Directions: From the records below, copy out exactly the lines from the one containing "Image resolution: width=1662" to the one containing "Given: Open the 帖子 search type dropdown", both included. Add nothing else.

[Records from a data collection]
•••••
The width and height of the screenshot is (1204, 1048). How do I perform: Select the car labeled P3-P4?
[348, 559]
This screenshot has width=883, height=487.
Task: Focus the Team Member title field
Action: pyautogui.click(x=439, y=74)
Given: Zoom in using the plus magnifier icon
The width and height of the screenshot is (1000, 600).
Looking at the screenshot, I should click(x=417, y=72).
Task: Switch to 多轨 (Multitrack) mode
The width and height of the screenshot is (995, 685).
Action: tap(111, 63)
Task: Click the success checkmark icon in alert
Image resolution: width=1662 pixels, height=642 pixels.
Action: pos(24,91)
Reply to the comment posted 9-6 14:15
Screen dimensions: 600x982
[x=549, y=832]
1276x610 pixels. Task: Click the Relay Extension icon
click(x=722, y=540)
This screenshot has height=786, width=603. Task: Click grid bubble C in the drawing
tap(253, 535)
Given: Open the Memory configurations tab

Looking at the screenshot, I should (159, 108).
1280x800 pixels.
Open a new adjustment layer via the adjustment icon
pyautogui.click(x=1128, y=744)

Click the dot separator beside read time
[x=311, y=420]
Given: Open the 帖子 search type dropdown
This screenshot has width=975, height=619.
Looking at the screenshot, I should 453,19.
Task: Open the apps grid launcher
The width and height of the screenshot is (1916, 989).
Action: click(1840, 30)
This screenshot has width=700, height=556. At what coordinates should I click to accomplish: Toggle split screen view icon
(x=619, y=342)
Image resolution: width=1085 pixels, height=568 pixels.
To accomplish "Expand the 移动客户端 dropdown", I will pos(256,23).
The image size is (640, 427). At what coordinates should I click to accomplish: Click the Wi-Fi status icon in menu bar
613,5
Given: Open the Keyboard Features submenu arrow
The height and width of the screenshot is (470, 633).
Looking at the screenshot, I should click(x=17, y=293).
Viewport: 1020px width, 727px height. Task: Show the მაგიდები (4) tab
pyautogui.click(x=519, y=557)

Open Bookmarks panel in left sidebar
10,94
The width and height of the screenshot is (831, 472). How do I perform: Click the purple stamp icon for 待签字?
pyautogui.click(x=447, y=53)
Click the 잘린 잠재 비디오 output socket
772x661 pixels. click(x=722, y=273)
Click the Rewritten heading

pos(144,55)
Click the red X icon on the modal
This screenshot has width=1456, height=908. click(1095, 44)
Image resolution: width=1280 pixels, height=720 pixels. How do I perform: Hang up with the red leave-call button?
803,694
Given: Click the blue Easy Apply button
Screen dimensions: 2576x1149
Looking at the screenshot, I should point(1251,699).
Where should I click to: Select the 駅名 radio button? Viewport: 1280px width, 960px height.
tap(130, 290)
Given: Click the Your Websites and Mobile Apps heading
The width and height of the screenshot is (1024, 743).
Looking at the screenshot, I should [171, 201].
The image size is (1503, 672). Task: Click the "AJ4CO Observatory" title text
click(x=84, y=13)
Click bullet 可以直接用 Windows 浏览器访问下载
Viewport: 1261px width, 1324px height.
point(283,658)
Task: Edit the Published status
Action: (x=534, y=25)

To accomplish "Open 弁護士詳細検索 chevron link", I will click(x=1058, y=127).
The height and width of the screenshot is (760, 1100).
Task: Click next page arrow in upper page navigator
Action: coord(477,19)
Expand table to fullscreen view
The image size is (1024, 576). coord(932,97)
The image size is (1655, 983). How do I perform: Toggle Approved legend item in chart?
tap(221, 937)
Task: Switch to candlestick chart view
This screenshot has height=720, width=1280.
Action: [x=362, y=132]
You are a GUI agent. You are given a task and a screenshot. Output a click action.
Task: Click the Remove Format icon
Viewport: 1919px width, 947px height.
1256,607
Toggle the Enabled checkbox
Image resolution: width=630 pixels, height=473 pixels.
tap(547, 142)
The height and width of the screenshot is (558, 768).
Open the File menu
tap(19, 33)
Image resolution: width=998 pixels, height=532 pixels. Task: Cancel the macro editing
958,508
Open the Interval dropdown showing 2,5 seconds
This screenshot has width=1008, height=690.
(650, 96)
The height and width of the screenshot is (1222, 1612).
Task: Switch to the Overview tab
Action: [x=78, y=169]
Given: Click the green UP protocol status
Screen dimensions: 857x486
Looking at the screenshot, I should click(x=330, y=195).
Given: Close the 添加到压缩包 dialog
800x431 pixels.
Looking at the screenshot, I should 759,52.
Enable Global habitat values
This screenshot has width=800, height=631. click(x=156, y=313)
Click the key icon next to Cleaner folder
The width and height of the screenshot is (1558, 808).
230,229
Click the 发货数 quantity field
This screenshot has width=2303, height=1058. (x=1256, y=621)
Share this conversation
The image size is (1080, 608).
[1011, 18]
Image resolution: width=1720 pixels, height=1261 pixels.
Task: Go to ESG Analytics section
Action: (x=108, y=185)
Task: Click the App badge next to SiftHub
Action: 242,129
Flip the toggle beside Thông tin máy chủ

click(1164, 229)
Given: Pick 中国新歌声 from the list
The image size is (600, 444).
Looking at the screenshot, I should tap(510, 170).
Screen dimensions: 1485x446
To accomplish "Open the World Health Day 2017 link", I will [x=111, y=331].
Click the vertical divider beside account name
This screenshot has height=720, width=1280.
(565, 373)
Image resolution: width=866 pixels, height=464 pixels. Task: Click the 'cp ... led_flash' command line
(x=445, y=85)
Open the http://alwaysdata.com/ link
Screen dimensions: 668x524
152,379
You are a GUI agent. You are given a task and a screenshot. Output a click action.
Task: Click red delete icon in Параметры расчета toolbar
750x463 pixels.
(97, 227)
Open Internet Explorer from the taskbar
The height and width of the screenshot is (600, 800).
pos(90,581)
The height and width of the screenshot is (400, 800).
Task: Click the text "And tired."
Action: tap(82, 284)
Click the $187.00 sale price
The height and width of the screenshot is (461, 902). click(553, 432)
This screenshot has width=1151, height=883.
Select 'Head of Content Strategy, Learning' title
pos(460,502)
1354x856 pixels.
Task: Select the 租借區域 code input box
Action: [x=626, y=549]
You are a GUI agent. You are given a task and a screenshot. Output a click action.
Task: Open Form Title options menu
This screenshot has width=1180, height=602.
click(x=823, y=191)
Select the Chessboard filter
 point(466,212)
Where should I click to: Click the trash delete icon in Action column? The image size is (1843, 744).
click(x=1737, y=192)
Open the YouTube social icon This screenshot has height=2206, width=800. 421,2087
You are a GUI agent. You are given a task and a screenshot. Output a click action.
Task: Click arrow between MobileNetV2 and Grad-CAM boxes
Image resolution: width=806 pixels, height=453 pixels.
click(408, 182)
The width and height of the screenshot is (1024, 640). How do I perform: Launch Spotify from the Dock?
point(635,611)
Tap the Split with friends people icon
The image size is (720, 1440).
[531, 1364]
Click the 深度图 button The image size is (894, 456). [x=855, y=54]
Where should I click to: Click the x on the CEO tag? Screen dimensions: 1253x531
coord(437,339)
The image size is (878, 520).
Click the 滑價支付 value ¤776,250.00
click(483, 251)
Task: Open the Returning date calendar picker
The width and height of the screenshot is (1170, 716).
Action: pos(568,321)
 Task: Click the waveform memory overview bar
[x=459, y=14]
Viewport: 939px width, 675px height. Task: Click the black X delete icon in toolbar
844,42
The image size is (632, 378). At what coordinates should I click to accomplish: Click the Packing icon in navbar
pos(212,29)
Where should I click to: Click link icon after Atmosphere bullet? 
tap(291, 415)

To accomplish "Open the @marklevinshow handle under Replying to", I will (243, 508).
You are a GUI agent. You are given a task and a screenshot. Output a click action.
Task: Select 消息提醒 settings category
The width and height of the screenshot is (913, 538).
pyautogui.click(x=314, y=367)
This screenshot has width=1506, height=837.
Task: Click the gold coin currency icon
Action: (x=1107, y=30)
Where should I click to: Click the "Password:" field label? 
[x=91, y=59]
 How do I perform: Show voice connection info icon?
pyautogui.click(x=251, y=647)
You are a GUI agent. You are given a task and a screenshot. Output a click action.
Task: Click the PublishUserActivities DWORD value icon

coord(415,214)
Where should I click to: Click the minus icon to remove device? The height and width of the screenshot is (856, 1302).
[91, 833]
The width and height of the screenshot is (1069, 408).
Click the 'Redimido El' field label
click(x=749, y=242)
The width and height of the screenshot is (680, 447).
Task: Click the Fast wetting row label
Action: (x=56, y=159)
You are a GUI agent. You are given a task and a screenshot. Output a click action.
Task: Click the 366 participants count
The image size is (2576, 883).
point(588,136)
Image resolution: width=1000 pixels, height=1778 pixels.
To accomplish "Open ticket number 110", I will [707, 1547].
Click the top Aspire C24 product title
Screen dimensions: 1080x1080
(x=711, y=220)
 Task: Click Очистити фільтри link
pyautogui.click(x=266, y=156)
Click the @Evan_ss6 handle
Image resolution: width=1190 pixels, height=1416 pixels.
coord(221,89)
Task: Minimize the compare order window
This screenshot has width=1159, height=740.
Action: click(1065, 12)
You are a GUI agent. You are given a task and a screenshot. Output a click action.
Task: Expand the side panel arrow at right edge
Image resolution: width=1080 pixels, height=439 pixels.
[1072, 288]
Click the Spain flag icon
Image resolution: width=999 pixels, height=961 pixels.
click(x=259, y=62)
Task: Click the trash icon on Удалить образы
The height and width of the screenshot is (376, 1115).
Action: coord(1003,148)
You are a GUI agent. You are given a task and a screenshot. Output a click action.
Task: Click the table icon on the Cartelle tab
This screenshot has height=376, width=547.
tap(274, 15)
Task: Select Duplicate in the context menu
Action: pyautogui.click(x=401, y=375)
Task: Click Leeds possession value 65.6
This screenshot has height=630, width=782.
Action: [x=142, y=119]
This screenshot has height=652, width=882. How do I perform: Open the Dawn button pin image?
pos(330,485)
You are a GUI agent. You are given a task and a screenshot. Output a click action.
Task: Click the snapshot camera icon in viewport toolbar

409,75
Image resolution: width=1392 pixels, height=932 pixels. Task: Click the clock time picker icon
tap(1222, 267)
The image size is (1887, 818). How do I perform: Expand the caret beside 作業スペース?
•••••
Answer to the exercise:
Image resolution: width=1662 pixels, height=642 pixels.
Action: pos(24,91)
Reply to the comment posted 9-6 14:15
Screen dimensions: 600x982
[x=549, y=832]
1276x610 pixels. Task: Click the Relay Extension icon
click(x=722, y=540)
This screenshot has height=786, width=603. Task: Click grid bubble C in the drawing
tap(253, 535)
Given: Open the Memory configurations tab

Looking at the screenshot, I should (159, 108).
1280x800 pixels.
Open a new adjustment layer via the adjustment icon
pyautogui.click(x=1128, y=744)

Click the dot separator beside read time
[x=311, y=420]
Given: Open the 帖子 search type dropdown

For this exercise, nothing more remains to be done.